= YOUR OBJECTIVE =
Turn the records starting at the line containing "The image size is (640, 376)." and ending at the line containing "Looking at the" into a numbered list, leaving out any blank lines.

= TASK MATERIAL =
—————
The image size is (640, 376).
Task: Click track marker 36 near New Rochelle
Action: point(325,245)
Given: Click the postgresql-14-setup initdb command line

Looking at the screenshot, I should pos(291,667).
—————
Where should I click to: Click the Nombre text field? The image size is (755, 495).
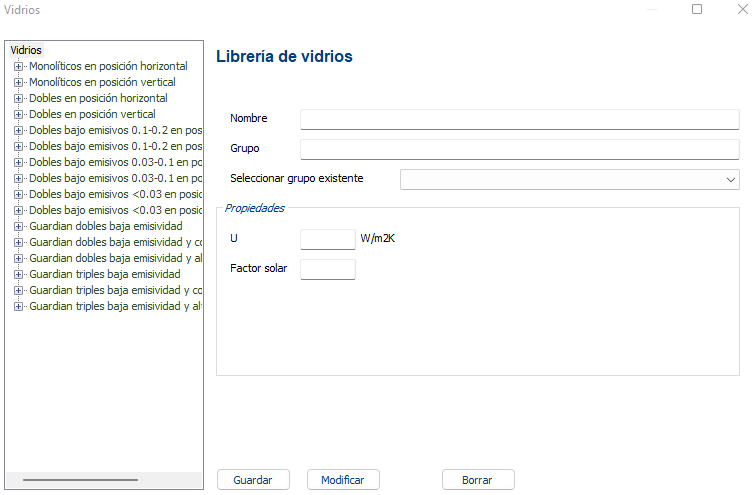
—————
= RESULT OF THE EXERCISE =
1. The image size is (640, 376).
2. Task: Click track marker 36 near New Rochelle
3. Action: point(325,245)
4. Given: Click the postgresql-14-setup initdb command line
5. Looking at the screenshot, I should pos(291,667).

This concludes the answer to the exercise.